Третьего дня не успел он лечь спать, как его поднял на ноги неистовый гвалт. Он вскочил и побежал к курятнику, где был полный переполох: кудахтали и хлопали крыльями куры и среди них металась стремительная тень. «Генета!» — вскрикнул Ботинес и, схватив попавшийся под руку молотильный цеп, быстро откинул щеколду. Он увидел вконец испуганных, сбившихся в угол птиц, а у самой двери — распростертую в неподвижности генету. Рядом еле заметно дергались две истекавшие кровью курицы. В воздухе кружились, в прихотливом и плавном полете, легкие куриные перья. Осторожно он потрогал рукою жесткую звериную шерсть. «Дьявол тебя забери! Неужели мертвая?.. Ну-ну… Не знаю, не знаю, может, какой петух ее клюнул в череп…» — так говорил себе в удивлении Жозеп Ботинес, и все колебался — добивать ли, нет ли непрошеную гостью. Как вдруг зверь рванулся со скоростью молнии, метнулся в открытую дверь, а там и пропал в поле, в высоких, слегка волнуемых ветром колосьях золотистого ячменя.

Тогда он привел в порядок и укрепил растерзанную решетку оконца. Но вот и сегодня его поднял с постели шум и гам в курятнике: хищнице снова удалось туда проникнуть. И сбежать до его прихода.
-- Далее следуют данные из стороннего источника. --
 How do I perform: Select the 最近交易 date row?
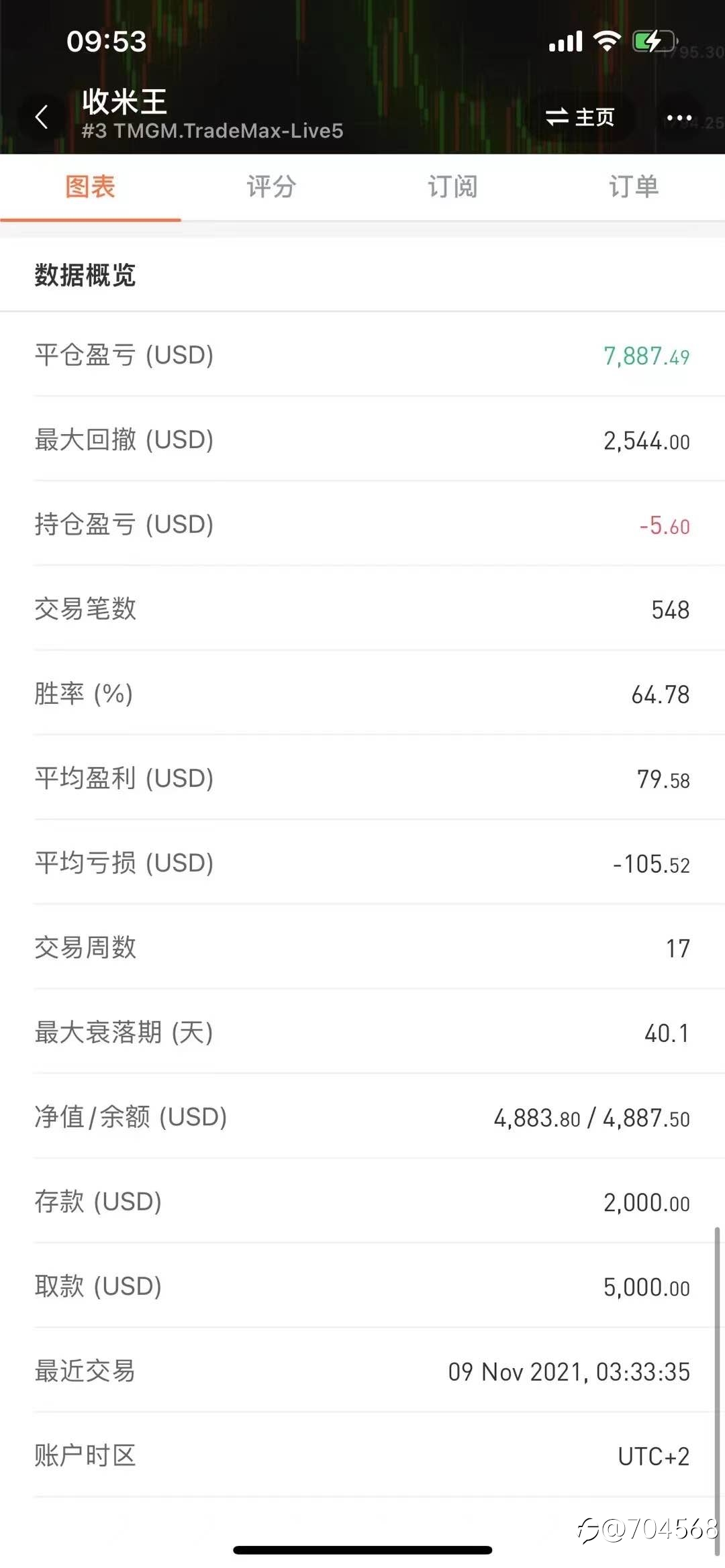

Подобрав мертвых кур, Жозеп бросил тушки свиньям, которые и сожрали их в мгновение ока. Конша, жена, как чумы боялась обескровленного мяса. Старики говорили: кто ест такое мясо, умрет той же смертью. В полночь прилетит большая страшная птица с лицом человека, сядет тебе на постель и высосет из тебя всю кровь… «Ну, погоди у меня…» — пробормотал Жозеп Ботинес и пошел спать.

На другой вечер, поужинав, он вышел из дому, прихватив с собой двустволку шестнадцатого калибра. Ночь была чудесная, тихая, лунная. Человек шел настороженно, ко всему готовый, и сверчки, первые летние сверчки, смолкали, когда он проходил мимо. Где-то вдали выла собака. Жозеп шел к полоске земли, пролегавшей между полем и рощицей каменного дуба, — заброшенной полоске глинистой земли, усыпанной щебнем, где росло несколько рожковых деревьев да пара смоковниц. Скудная земля, негодная для посева; только высокому, буйно цветущему чертополоху было здесь привольно.

Вскарабкавшись вверх по узловатому стволу смоковницы, Жозеп уселся верхом на один из сучьев. Дышалось тяжело, и он подумал, что когда-то, молодым, лазал по деревьям как кошка. Пора цвётения прошла, на ветвях уже виднелись плоды. Он сорвал одну винную ягоду, откусил, пожевал — нет, рано, плод был твердый, с резким, вяжущим вкусом.

Здесь начиналось подножие холма, густо поросшее подлеском и кустарником: маслины, ладанник, боярышник, дрок, крушина, а чуть дальше — темные кроны дубов и сосен. А еще дальше виднелся гребень холма — черный силуэт на фоне сверкающего звездами неба. Тишина прерывалась лишь криками совы, треском сверчков и какими-то неясными звуками, отголосками таинственной жизни леса. Там, внизу, в полях, луна окрашивала мертвенно-голубым цветом высокую ниву, и кроны миндаля высились огромными, нежных и переливчатых очертаний башнями. Жозеп Ботинес изготовился и замер, поджидая генету.